▶ **What this task involves**
Please rewrite the entries below, changing every "Image resolution" to "Screen resolution" and leaving everything else the same.

▶ **Entries for locating words and elements**
>>>
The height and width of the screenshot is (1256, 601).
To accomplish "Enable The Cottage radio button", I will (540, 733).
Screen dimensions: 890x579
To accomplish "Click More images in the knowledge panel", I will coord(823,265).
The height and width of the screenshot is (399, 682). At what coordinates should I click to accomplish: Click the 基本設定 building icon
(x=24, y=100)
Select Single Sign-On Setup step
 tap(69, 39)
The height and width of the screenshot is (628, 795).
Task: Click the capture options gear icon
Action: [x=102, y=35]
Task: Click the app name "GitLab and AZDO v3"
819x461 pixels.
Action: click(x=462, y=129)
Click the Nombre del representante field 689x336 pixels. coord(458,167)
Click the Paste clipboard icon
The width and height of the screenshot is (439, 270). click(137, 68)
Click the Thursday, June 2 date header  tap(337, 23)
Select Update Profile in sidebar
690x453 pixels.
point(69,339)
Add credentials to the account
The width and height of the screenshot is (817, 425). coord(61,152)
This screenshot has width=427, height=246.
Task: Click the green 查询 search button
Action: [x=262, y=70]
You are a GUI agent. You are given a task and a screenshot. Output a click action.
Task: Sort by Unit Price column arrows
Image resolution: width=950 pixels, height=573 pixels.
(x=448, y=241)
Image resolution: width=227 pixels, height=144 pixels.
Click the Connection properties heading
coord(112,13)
<<<
▶ **Completed task**
The height and width of the screenshot is (1256, 601).
To accomplish "Enable The Cottage radio button", I will (540, 733).
Screen dimensions: 890x579
To accomplish "Click More images in the knowledge panel", I will coord(823,265).
The height and width of the screenshot is (399, 682). At what coordinates should I click to accomplish: Click the 基本設定 building icon
(x=24, y=100)
Select Single Sign-On Setup step
 tap(69, 39)
The height and width of the screenshot is (628, 795).
Task: Click the capture options gear icon
Action: [x=102, y=35]
Task: Click the app name "GitLab and AZDO v3"
819x461 pixels.
Action: click(x=462, y=129)
Click the Nombre del representante field 689x336 pixels. coord(458,167)
Click the Paste clipboard icon
The width and height of the screenshot is (439, 270). click(137, 68)
Click the Thursday, June 2 date header  tap(337, 23)
Select Update Profile in sidebar
690x453 pixels.
point(69,339)
Add credentials to the account
The width and height of the screenshot is (817, 425). coord(61,152)
This screenshot has width=427, height=246.
Task: Click the green 查询 search button
Action: [x=262, y=70]
You are a GUI agent. You are given a task and a screenshot. Output a click action.
Task: Sort by Unit Price column arrows
Screen resolution: width=950 pixels, height=573 pixels.
(x=448, y=241)
Screen resolution: width=227 pixels, height=144 pixels.
Click the Connection properties heading
coord(112,13)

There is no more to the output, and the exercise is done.